(Stored records)
################

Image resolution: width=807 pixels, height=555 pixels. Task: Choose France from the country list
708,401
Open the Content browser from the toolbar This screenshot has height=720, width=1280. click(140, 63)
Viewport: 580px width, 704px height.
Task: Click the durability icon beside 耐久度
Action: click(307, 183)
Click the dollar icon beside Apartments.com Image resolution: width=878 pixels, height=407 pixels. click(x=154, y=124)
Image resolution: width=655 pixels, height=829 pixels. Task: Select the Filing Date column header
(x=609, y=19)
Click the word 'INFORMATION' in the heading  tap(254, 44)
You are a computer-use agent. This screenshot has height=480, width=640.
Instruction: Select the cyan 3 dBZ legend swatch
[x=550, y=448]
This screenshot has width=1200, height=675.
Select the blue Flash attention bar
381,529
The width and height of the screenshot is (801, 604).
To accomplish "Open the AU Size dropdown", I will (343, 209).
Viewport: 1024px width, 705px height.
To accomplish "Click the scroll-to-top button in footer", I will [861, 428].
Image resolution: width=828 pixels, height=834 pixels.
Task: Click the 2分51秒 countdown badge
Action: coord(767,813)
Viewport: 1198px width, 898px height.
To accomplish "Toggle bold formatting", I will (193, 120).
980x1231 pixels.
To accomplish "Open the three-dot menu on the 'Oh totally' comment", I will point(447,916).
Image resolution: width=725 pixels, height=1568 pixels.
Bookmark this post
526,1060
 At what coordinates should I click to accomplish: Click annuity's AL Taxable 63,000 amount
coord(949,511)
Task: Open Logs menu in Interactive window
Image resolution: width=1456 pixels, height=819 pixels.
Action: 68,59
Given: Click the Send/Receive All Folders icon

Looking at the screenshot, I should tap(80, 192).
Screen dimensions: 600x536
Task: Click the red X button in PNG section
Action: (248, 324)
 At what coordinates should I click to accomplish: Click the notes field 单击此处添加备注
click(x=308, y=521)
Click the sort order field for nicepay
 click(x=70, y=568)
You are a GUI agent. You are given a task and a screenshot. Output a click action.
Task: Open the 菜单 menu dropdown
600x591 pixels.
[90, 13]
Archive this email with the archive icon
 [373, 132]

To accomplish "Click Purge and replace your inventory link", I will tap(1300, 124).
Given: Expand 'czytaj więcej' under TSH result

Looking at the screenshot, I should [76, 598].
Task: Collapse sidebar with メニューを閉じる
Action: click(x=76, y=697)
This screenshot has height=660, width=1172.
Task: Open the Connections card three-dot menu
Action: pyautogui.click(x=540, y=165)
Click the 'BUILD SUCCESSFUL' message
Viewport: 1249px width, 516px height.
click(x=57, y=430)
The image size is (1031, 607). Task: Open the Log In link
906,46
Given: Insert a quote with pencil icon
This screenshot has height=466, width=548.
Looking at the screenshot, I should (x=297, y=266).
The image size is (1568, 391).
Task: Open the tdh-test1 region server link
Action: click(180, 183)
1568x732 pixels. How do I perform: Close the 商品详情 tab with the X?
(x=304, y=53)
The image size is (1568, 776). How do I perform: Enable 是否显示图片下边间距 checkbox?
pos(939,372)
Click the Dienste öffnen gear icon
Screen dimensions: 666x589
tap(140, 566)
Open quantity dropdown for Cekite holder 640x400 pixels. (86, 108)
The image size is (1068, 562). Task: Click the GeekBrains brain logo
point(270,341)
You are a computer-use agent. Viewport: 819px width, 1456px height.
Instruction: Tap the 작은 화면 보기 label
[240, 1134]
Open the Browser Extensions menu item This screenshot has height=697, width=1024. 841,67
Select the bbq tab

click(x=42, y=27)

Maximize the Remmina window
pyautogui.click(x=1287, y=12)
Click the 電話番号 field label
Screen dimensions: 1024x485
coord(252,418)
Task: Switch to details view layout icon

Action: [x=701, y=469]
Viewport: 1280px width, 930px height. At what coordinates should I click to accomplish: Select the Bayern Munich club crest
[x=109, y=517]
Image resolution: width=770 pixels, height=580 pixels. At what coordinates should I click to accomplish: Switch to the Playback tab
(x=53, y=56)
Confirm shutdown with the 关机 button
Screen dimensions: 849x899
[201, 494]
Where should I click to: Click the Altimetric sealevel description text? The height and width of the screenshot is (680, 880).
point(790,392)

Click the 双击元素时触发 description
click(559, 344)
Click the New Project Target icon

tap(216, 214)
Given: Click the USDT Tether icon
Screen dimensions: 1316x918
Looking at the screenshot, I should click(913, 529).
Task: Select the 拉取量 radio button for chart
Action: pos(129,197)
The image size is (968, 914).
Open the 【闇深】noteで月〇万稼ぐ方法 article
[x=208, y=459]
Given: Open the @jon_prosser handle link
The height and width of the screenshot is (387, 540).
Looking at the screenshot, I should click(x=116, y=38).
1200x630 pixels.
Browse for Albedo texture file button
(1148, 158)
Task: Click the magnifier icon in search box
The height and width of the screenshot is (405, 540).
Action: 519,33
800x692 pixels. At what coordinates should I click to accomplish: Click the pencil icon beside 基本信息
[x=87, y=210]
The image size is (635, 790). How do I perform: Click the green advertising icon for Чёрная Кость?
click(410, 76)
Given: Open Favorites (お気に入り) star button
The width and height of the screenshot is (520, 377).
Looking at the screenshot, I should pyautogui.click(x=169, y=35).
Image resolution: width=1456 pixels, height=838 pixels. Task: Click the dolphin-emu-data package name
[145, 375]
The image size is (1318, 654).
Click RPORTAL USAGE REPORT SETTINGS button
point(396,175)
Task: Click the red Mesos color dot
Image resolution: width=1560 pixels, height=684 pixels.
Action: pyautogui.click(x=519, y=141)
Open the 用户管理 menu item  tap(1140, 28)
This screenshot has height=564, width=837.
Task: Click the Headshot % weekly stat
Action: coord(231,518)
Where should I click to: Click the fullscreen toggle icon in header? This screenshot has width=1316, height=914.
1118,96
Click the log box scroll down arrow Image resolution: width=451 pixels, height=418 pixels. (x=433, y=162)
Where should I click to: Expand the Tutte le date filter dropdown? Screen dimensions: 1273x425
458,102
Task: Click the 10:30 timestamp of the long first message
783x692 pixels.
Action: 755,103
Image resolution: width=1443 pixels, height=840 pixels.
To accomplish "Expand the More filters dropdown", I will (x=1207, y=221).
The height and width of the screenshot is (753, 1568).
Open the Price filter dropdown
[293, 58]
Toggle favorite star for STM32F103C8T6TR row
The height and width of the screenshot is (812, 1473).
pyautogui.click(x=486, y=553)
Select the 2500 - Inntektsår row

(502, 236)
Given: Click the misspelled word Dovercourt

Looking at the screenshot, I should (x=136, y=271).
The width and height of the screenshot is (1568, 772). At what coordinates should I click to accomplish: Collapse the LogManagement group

################

# Problem requirements
Reproduce the records above word for word.

# The completed task
Image resolution: width=807 pixels, height=555 pixels. Task: Choose France from the country list
708,401
Open the Content browser from the toolbar This screenshot has height=720, width=1280. click(140, 63)
Viewport: 580px width, 704px height.
Task: Click the durability icon beside 耐久度
Action: click(307, 183)
Click the dollar icon beside Apartments.com Image resolution: width=878 pixels, height=407 pixels. click(x=154, y=124)
Image resolution: width=655 pixels, height=829 pixels. Task: Select the Filing Date column header
(x=609, y=19)
Click the word 'INFORMATION' in the heading  tap(254, 44)
You are a computer-use agent. This screenshot has height=480, width=640.
Instruction: Select the cyan 3 dBZ legend swatch
[x=550, y=448]
This screenshot has width=1200, height=675.
Select the blue Flash attention bar
381,529
The width and height of the screenshot is (801, 604).
To accomplish "Open the AU Size dropdown", I will (343, 209).
Viewport: 1024px width, 705px height.
To accomplish "Click the scroll-to-top button in footer", I will [861, 428].
Image resolution: width=828 pixels, height=834 pixels.
Task: Click the 2分51秒 countdown badge
Action: coord(767,813)
Viewport: 1198px width, 898px height.
To accomplish "Toggle bold formatting", I will (193, 120).
980x1231 pixels.
To accomplish "Open the three-dot menu on the 'Oh totally' comment", I will point(447,916).
Image resolution: width=725 pixels, height=1568 pixels.
Bookmark this post
526,1060
 At what coordinates should I click to accomplish: Click annuity's AL Taxable 63,000 amount
coord(949,511)
Task: Open Logs menu in Interactive window
Image resolution: width=1456 pixels, height=819 pixels.
Action: 68,59
Given: Click the Send/Receive All Folders icon

Looking at the screenshot, I should tap(80, 192).
Screen dimensions: 600x536
Task: Click the red X button in PNG section
Action: (248, 324)
 At what coordinates should I click to accomplish: Click the notes field 单击此处添加备注
click(x=308, y=521)
Click the sort order field for nicepay
 click(x=70, y=568)
You are a GUI agent. You are given a task and a screenshot. Output a click action.
Task: Open the 菜单 menu dropdown
600x591 pixels.
[90, 13]
Archive this email with the archive icon
 [373, 132]

To accomplish "Click Purge and replace your inventory link", I will tap(1300, 124).
Given: Expand 'czytaj więcej' under TSH result

Looking at the screenshot, I should [76, 598].
Task: Collapse sidebar with メニューを閉じる
Action: click(x=76, y=697)
This screenshot has height=660, width=1172.
Task: Open the Connections card three-dot menu
Action: pyautogui.click(x=540, y=165)
Click the 'BUILD SUCCESSFUL' message
Viewport: 1249px width, 516px height.
click(x=57, y=430)
The image size is (1031, 607). Task: Open the Log In link
906,46
Given: Insert a quote with pencil icon
This screenshot has height=466, width=548.
Looking at the screenshot, I should (x=297, y=266).
The image size is (1568, 391).
Task: Open the tdh-test1 region server link
Action: click(180, 183)
1568x732 pixels. How do I perform: Close the 商品详情 tab with the X?
(x=304, y=53)
The image size is (1568, 776). How do I perform: Enable 是否显示图片下边间距 checkbox?
pos(939,372)
Click the Dienste öffnen gear icon
Screen dimensions: 666x589
tap(140, 566)
Open quantity dropdown for Cekite holder 640x400 pixels. (86, 108)
The image size is (1068, 562). Task: Click the GeekBrains brain logo
point(270,341)
You are a computer-use agent. Viewport: 819px width, 1456px height.
Instruction: Tap the 작은 화면 보기 label
[240, 1134]
Open the Browser Extensions menu item This screenshot has height=697, width=1024. 841,67
Select the bbq tab

click(x=42, y=27)

Maximize the Remmina window
pyautogui.click(x=1287, y=12)
Click the 電話番号 field label
Screen dimensions: 1024x485
coord(252,418)
Task: Switch to details view layout icon

Action: [x=701, y=469]
Viewport: 1280px width, 930px height. At what coordinates should I click to accomplish: Select the Bayern Munich club crest
[x=109, y=517]
Image resolution: width=770 pixels, height=580 pixels. At what coordinates should I click to accomplish: Switch to the Playback tab
(x=53, y=56)
Confirm shutdown with the 关机 button
Screen dimensions: 849x899
[201, 494]
Where should I click to: Click the Altimetric sealevel description text? The height and width of the screenshot is (680, 880).
point(790,392)

Click the 双击元素时触发 description
click(559, 344)
Click the New Project Target icon

tap(216, 214)
Given: Click the USDT Tether icon
Screen dimensions: 1316x918
Looking at the screenshot, I should click(913, 529).
Task: Select the 拉取量 radio button for chart
Action: pos(129,197)
The image size is (968, 914).
Open the 【闇深】noteで月〇万稼ぐ方法 article
[x=208, y=459]
Given: Open the @jon_prosser handle link
The height and width of the screenshot is (387, 540).
Looking at the screenshot, I should click(x=116, y=38).
1200x630 pixels.
Browse for Albedo texture file button
(1148, 158)
Task: Click the magnifier icon in search box
The height and width of the screenshot is (405, 540).
Action: 519,33
800x692 pixels. At what coordinates should I click to accomplish: Click the pencil icon beside 基本信息
[x=87, y=210]
The image size is (635, 790). How do I perform: Click the green advertising icon for Чёрная Кость?
click(410, 76)
Given: Open Favorites (お気に入り) star button
The width and height of the screenshot is (520, 377).
Looking at the screenshot, I should pyautogui.click(x=169, y=35).
Image resolution: width=1456 pixels, height=838 pixels. Task: Click the dolphin-emu-data package name
[145, 375]
The image size is (1318, 654).
Click RPORTAL USAGE REPORT SETTINGS button
point(396,175)
Task: Click the red Mesos color dot
Image resolution: width=1560 pixels, height=684 pixels.
Action: pyautogui.click(x=519, y=141)
Open the 用户管理 menu item  tap(1140, 28)
This screenshot has height=564, width=837.
Task: Click the Headshot % weekly stat
Action: coord(231,518)
Where should I click to: Click the fullscreen toggle icon in header? This screenshot has width=1316, height=914.
1118,96
Click the log box scroll down arrow Image resolution: width=451 pixels, height=418 pixels. (x=433, y=162)
Where should I click to: Expand the Tutte le date filter dropdown? Screen dimensions: 1273x425
458,102
Task: Click the 10:30 timestamp of the long first message
783x692 pixels.
Action: 755,103
Image resolution: width=1443 pixels, height=840 pixels.
To accomplish "Expand the More filters dropdown", I will (x=1207, y=221).
The height and width of the screenshot is (753, 1568).
Open the Price filter dropdown
[293, 58]
Toggle favorite star for STM32F103C8T6TR row
The height and width of the screenshot is (812, 1473).
pyautogui.click(x=486, y=553)
Select the 2500 - Inntektsår row

(502, 236)
Given: Click the misspelled word Dovercourt

Looking at the screenshot, I should (x=136, y=271).
The width and height of the screenshot is (1568, 772). At what coordinates should I click to accomplish: Collapse the LogManagement group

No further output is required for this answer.